Of course, men who are accessing ART may have problems with spermatogenesis or other reproductive functions that are simply not responsive to dietary intervention.
Investigations of diet and semen quality in men without a history of fertility problems provide evidence more relevant to most men than studies of selected groups of men using ART.
A recent systematic review and meta-analysis of studies examining the effects of diet on semen quality6 provides a summary of the available, albeit limited, evidence.
Cao et al. identified six cross-sectional studies that characterised the diets of men and related them to semen parameters. Four of those groups of men were seemingly healthy and two groups had fertility concerns.

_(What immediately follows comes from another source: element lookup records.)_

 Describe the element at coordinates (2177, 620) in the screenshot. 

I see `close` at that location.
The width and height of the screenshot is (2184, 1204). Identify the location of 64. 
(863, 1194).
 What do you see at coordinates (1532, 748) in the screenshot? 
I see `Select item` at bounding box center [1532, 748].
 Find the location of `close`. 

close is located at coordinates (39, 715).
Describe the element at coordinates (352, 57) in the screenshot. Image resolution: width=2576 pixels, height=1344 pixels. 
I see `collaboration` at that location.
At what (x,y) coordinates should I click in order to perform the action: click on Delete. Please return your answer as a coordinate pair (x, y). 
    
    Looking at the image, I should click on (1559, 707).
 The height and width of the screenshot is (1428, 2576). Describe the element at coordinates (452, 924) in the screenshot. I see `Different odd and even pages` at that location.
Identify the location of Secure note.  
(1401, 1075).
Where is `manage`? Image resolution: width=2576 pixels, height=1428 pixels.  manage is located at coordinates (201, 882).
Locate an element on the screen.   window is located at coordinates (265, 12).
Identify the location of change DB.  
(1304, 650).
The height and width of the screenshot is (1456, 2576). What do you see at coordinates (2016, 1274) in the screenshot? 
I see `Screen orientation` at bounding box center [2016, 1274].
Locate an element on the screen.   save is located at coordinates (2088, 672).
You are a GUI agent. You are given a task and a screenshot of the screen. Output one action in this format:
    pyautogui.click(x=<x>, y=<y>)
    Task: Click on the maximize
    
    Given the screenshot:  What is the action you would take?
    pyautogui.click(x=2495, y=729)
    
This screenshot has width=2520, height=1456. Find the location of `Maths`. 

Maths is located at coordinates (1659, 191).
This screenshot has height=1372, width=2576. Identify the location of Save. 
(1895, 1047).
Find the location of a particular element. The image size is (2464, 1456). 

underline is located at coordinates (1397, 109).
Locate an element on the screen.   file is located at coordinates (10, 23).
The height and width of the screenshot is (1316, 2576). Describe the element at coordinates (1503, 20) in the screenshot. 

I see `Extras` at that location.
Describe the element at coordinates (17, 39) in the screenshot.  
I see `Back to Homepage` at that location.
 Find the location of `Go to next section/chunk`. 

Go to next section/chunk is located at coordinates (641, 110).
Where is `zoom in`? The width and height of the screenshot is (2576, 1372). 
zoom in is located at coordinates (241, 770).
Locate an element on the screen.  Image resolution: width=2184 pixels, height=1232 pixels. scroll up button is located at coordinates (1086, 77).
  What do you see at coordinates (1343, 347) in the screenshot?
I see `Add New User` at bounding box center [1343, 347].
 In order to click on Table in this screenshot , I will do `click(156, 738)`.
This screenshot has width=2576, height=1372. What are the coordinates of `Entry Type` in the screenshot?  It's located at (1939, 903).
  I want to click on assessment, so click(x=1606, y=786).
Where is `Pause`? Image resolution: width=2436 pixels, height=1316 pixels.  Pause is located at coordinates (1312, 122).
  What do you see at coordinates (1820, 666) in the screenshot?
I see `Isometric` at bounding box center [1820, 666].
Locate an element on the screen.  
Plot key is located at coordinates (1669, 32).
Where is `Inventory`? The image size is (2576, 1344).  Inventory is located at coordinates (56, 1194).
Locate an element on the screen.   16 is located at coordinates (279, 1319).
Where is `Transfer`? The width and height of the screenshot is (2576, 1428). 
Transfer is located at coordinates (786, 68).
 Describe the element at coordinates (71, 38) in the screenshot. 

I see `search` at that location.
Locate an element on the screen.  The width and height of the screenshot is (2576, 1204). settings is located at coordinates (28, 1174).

The studies were based in USA and Europe, and their quality was moderate or high. All used food frequency questionnaires to determine dietary patterns.
Overall, healthy dietary patterns were associated with higher sperm counts and concentrations and better progressive motility.
Unfortunately, results from healthy and infertile subjects are combined in the meta-analysis but examination of the forest plots suggests that the benefits can be attributed to studies of healthy men.
Like much of the scientific literature on male reproduction, the studies examined by Cao et al. used semen analysis results as proxy measures of male fertility but “associations with semen quality do not imply associations with fertility”7.
We’re not likely to have a randomised controlled trial investigating the effect of male diet on pregnancy or birth rates, so information from observational studies with retrospective collection of dietary data and indirect measures of fertility may be the best we will have to counsel men.